Auf den Großrechner kann die DKV auch in Zukunft nicht verzichten. Wer jedoch Arbeitsabläufe optimal gestalten will, kommt an grafischen Benutzeroberflächen, Office-Computing, Workflow-Management und Client-Server-Anwendungen nicht vorbei. Die Aufgabe lautet, beide Welten kostengünstig und sicher miteinander zu verbinden.

Ein Vorbote für die Veränderungen in der Software-Umgebung war das Dokumenten-Management-System (DMS), das in der aktuellen Endausbaustufe mehr als 1500 DKV-Sachbearbeiter unterstützt. Dabei handelt es sich um eine "Imageplus"-Applikation, die um wesentliche Funktionen erweitert wurde. Das dafür installierte Equipment liefert die technischen Voraussetzungen für künftige Client-Server-Lösungen.

Vor zwei Jahren machte sich das Unternehmen dann auf die Suche nach einer integrierten objektorientierten Entwicklungsumgebung, die den gesamten Life-Cycle abdecken könnte. Viele sogenannte integrierte Systeme wurden ihrem Anspruch nicht gerecht. Entweder sie wiesen erhebliche Verfahrensbrüche auf, oder es mangelte ihnen an der erforderlichen Produktreife. Die Smalltalk-Umgebung "Objectstudio" von V-Mark (inzwischen von Cincom übernommen) hatte sich zunächst als Minimallösung präsentiert. Aber ihre Architektur und die Schnittstellen, die die Integration mit weiteren Tools erlauben, ließen sie als tauglich für die Ziele der DKV erscheinen.

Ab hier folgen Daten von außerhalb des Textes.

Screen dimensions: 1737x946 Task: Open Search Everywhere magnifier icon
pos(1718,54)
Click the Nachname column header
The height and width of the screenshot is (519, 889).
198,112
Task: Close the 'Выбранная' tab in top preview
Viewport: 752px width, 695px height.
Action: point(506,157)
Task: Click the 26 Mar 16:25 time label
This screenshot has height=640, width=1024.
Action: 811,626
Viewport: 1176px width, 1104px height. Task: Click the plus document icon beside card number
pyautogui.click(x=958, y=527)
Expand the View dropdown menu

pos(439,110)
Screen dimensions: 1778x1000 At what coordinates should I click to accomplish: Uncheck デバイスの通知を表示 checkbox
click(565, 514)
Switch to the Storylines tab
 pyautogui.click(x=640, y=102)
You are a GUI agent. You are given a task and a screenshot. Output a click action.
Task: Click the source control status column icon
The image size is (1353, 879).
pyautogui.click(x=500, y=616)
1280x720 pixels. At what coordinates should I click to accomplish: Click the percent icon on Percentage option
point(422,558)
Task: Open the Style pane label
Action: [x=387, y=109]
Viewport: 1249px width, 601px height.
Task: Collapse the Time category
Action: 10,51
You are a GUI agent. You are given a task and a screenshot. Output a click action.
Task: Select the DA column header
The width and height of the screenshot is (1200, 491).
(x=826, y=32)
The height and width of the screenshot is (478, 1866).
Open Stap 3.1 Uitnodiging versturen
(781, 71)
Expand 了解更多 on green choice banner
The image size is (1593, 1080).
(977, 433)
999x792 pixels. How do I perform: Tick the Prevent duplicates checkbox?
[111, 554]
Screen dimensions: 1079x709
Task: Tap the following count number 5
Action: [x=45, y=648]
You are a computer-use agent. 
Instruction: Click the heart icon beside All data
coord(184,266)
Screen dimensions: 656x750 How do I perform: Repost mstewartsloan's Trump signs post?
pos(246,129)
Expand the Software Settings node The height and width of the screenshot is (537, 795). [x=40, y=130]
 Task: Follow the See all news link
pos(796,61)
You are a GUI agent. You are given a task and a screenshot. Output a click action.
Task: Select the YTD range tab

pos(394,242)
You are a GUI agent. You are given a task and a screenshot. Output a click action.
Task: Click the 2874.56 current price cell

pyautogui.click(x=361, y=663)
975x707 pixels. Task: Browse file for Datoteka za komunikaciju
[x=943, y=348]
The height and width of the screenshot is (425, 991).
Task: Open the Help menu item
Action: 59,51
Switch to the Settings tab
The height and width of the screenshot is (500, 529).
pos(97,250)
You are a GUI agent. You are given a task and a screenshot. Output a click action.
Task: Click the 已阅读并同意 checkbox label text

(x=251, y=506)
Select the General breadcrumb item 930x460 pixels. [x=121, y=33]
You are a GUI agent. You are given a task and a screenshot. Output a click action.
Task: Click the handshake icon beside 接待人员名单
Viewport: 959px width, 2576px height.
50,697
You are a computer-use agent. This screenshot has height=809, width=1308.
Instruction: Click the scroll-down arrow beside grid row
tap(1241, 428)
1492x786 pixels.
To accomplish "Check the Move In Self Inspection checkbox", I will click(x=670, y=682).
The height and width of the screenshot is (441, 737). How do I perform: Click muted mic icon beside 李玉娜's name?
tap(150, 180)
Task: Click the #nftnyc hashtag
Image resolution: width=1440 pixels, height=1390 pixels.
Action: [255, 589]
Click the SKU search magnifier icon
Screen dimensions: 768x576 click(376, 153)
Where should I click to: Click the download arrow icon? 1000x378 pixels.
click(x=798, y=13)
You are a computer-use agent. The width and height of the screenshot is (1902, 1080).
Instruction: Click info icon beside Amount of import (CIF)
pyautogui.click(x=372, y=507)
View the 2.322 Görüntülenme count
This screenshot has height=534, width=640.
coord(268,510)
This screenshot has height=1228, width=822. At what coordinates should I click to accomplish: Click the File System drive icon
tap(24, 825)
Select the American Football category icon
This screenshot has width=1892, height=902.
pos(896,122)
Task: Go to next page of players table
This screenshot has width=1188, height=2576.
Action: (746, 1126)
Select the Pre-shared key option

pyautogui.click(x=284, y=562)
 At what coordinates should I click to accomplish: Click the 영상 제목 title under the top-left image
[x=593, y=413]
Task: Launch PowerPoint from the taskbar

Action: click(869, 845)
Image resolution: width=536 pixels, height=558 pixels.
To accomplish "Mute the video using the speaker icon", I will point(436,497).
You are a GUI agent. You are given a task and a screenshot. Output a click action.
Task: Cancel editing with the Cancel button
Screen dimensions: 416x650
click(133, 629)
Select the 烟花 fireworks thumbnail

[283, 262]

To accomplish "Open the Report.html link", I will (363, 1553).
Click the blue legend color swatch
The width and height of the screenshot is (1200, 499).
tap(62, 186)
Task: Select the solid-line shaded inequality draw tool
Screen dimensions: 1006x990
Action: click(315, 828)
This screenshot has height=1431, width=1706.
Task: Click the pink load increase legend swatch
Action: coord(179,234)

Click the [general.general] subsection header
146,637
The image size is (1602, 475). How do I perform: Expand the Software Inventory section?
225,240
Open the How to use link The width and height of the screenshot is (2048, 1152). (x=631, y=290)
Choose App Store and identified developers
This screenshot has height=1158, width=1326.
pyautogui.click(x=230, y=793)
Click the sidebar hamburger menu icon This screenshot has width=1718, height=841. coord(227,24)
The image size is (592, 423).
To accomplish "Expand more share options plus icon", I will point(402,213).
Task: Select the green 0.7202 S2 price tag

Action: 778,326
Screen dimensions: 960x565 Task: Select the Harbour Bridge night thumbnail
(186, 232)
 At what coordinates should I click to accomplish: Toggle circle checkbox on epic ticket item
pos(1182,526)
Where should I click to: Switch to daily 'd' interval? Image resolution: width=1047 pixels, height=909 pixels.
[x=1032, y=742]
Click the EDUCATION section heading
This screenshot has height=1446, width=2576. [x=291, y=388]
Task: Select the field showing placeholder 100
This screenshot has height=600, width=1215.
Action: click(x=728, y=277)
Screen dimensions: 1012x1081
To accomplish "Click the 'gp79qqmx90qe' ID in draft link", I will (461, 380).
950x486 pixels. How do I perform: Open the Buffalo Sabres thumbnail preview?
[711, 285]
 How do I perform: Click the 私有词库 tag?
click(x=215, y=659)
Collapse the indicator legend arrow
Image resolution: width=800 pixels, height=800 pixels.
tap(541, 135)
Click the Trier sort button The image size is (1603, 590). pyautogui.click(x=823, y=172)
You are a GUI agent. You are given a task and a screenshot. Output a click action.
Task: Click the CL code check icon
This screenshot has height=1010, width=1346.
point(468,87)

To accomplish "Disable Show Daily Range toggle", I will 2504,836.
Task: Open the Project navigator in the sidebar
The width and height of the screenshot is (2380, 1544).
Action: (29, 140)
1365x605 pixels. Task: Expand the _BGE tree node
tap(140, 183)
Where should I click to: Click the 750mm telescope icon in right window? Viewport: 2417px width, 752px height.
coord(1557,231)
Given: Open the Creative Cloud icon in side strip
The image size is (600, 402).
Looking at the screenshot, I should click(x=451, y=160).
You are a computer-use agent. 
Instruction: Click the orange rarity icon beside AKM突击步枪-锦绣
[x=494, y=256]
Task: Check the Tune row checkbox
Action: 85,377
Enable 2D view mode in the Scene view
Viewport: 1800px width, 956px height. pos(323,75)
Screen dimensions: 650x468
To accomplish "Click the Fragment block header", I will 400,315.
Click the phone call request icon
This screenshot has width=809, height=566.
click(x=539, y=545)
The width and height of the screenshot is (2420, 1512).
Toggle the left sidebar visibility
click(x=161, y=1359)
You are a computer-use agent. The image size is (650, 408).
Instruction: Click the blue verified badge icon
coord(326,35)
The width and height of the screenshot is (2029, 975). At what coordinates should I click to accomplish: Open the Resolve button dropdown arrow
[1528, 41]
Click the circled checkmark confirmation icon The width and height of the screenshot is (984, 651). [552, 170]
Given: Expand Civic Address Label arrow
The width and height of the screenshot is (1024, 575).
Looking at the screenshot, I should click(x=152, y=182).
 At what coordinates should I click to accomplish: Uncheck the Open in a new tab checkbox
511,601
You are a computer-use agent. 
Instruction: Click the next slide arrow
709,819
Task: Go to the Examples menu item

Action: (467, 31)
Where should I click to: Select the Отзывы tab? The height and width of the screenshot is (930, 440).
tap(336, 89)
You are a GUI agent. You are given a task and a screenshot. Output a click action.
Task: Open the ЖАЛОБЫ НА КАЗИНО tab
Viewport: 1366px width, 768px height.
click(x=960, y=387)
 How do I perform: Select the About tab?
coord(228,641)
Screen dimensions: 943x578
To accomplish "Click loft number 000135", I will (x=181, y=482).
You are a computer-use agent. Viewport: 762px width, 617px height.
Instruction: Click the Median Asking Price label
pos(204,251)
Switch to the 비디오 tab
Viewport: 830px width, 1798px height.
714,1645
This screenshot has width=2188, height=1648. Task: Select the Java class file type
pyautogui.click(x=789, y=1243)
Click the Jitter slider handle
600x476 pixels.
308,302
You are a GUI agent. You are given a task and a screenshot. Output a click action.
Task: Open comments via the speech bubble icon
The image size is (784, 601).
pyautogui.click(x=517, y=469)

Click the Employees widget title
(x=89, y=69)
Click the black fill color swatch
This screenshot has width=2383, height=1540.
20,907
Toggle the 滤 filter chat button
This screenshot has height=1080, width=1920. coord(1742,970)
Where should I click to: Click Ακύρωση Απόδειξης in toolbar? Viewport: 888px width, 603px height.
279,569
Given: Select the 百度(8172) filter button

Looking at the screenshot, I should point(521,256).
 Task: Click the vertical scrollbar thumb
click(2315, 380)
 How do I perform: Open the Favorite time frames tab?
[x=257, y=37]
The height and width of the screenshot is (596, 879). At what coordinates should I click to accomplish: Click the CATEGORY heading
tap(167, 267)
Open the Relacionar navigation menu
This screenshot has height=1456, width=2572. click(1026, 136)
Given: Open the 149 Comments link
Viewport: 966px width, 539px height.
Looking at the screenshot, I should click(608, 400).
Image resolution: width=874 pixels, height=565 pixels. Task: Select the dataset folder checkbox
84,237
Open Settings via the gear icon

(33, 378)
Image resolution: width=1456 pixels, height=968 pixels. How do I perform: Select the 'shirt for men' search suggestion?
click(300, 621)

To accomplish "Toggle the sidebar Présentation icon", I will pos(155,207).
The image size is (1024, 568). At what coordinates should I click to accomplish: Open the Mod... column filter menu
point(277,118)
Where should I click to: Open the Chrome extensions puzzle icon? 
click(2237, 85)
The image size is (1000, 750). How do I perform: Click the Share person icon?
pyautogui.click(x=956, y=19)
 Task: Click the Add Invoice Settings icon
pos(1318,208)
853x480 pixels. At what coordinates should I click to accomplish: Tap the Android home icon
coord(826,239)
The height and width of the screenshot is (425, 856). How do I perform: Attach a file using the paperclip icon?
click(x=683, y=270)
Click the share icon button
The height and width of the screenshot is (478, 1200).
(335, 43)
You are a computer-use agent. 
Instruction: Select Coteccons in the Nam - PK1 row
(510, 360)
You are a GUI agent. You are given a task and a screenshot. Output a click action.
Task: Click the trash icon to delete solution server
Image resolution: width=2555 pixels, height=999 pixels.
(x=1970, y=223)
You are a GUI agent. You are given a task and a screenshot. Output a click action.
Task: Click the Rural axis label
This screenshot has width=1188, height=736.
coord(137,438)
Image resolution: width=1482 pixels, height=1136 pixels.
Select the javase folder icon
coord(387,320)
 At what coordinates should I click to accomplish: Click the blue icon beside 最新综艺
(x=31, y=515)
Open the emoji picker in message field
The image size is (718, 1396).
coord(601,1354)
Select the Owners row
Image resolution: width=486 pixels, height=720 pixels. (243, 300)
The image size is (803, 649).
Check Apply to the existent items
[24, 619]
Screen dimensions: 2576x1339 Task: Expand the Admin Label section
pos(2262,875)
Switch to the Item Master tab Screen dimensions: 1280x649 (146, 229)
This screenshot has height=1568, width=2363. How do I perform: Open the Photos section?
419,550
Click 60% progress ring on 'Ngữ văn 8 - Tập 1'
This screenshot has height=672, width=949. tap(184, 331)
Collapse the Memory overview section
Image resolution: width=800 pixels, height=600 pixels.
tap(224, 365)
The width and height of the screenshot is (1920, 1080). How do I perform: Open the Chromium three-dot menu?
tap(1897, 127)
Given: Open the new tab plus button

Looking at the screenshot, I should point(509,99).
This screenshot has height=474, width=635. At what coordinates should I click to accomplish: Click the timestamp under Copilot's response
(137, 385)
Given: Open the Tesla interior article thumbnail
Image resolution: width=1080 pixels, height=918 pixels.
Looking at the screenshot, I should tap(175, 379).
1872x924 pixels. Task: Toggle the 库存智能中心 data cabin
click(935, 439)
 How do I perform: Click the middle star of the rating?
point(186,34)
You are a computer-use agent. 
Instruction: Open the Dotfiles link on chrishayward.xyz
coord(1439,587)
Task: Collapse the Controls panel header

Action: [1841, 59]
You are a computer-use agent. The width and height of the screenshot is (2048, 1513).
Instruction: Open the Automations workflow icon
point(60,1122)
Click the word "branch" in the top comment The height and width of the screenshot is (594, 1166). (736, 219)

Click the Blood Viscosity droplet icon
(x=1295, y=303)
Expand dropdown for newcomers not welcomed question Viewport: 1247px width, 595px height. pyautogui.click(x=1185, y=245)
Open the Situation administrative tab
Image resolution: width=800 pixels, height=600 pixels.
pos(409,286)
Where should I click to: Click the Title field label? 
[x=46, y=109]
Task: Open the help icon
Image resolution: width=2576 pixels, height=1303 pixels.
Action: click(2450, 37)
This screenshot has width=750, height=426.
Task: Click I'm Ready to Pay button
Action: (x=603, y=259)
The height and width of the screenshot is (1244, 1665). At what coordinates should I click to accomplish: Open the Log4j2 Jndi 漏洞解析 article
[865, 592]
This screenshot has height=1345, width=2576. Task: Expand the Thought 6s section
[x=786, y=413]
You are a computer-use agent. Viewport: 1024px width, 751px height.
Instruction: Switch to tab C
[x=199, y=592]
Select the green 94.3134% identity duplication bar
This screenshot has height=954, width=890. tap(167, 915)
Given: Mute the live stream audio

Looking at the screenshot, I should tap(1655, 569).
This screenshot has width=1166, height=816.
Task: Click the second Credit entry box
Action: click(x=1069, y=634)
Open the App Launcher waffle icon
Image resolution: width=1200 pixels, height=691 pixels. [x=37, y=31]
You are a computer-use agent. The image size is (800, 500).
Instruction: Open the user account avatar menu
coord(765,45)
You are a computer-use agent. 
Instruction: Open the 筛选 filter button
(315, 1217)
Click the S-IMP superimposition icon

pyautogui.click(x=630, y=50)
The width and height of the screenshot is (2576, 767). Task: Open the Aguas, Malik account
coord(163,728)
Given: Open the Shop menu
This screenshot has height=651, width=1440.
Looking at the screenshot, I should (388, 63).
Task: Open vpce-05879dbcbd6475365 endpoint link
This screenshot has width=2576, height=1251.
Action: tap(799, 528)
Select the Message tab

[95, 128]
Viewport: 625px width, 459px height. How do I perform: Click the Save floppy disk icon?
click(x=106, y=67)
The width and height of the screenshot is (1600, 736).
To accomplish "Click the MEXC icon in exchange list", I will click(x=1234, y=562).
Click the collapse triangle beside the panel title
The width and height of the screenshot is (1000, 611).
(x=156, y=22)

Beispielsweise führt die automatische Codegenerierung aus Analyse- und Design-Modellen zu wirklichkeitsgerechten Prototypen, die die Funktionalität des späteren Systems prinzipiengetreu verdeutlichen und überprüfen. Dadurch wird eine Gesprächsgrundlage für die Projektbeteiligten aus Fachbereichen, Betriebsorganisation und Systementwicklung geschaffen.

Nachdem die Methoden und Tools für die neue Ära gefunden waren, galt es, den produktiven Einsatz der neuen Werkzeuge vorzubereiten. Inzwischen sind mehr als 20 "Bausteinprojekte" definiert, die die Grundlage der neuen Umgebung bilden sollen.

Die wichtigsten Bausteine sind- die Entwicklung eines DKV-Frameworks,

- die Integration des zentralen Repository auf dem Großrechner als "Central Point of Documentation",

- die Guidelines für Programmerstellung,

- die Rollen bei der künftigen Entwicklung,

- Dokumentation und UIs,

- die Vorgaben für das Installa- tions-Management,

- die Standardisierung der Architektur,

- die Berücksichtigung eines künftigen Workflow-Management-Systems sowie

- spezielle Maßnahmen für die Migration.

Nicht vergessen werden darf die umfassende Weiterbildung der Mitarbeiter sowie die Neuorientierung des Projekt-Managements. Bei den Trainingseinheiten hat die DKV von Rundumschlägen abgesehen. In Ad-hoc-Schulungen werden die etwa 200 Anwendungsentwickler projektorientiert auf die neue Software-Entwicklungstechnik vorbereitet.

Ohne gezielte Qualifikationsmaßnahmen ist objektorientierte Software-Entwicklung zum Scheitern verurteilt. OO stellt neue Anforderungen an den Entwickler und wird sicherlich zu einer Veränderung seines Berufsbildes führen. Unerläßlich sind Kommunikationstalent, Teamarbeit, ein transparentes Projekt-Management und die Fähigkeit, die eigene Tätigkeit im Rahmen des Ganzen zu sehen.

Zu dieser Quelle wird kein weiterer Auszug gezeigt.